Affordable housing is good for you!

April 27, 2005 | Uncategorized

Along the continuum of objections to affordable housing, from the legitimately rational to the blatantly racist, lies the middle ground where economics and prejudice collide, as expressed in statements such as, “this will hurt property values.” 

 

Woburn_Kimball_Court

Heaven forfend that this come to your town …

 

Many other forms of development help property values, and homeowners happily pocket the appreciation thus arising, but if it could be shown to be the case that letting “those people” live next door did undermine local property values, then in practical political terms, affordable housing would be blocked in many places.

 

Nutrition_and_kids 

Would you want these people moving in next door???

 

Well, to judge by a recent MIT study, affordable housing is good for communities:

 

Despite sometimes-fierce [NIMBY -- Ed.] opposition to mixed-income housing developments by officials and residents in Boston’s suburbs, a new study found that such developments have no impact on home values in the communities where they are built.

 

The Center for Real Estate at the Massachusetts Institute of Technology examined seven rental developments, dating to the mid-1980s, in Boston’s suburbs from Littleton to Norwood.
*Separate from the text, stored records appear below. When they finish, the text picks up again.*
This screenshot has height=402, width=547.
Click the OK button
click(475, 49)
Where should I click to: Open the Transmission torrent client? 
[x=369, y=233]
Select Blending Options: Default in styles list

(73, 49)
In each case, the price appreciation of single-family houses in the area surrounding a development was virtually the same as house-price gains community-wide.

 

”These neighborhoods around the developments neither suffered nor gained as a result of the development,” said Henry Pollakowski, a senior researcher at the center and co-author of the study being released today.


 


In Massachusetts, where affordable housing is scarce and precious, developers use a state-level inclusionary-zoning law known as Chapter 40B to wedge affordable housing into suburbs that, left to their own devices, would use ’snob zoning’ and similar tactics to price housing affordability out. 


 


The developments examined were all permitted under Chapter 40B, which allows builders to construct condominiums or apartments in any city where less than 10% of the housing is considered affordable by state standards.  Under the law, 25% of the units must be affordable and targeted for individuals who earn 80% or less of median income in that area.


 


(The income limit is important.  In ‘America‘ — defined as everywhere except Boston, Cambridge, New York City, San Francisco, and other supply-restricted affluent urban neighborhoods — 80% of median income means first-time home buyer.)


 


The law remains contentious, because it is a blunt instrument.  Indeed, in the hands of unscrupulous developers (rare though such be J ), it can be used to threaten communities with 40B housing “unless you let me build this nice shopping center,” so there have been repeated efforts to ‘reform’ it:


 


Governor Mitt Romney in the past has supported legislation that would make 40B more palatable to cities and towns by limiting builders’ powers if a town can demonstrate that they are slowly raising the number of units [up to a threshold of 10% of the town's stock -- ed.].


 


Though the MIT study looked high and low, it could find no harm done by any of these mixed-income developments, including a very large one, Kimball Court in Woburn:


 


The study found that the multi-phased project’s impact on house prices was minimal: Between 1984 and 2003, the average annual increase in house prices surrounding Kimball Court rose 8.1%, compared with 7.9% for Woburn houses outside the neighborhood.


 


The proper appetite for affordable housing is Epicurean — too much is harmful, but some is just right.  Over-concentration, isolation, excessive deep targeting, overly dense or clearly substandard enclaves, all can create ghettos where ‘those people’ live.  But if the affordable housing is mixed in — the British call this pepper-potting — then it does no harm to property values, and provides tenure diversity, homes for lower-income workers, and a stepping-stone within the neighborhood for starter families or those rising the income ladder.  Done right, not only does affordable housing not hurt property values, it strengthens healthy communities.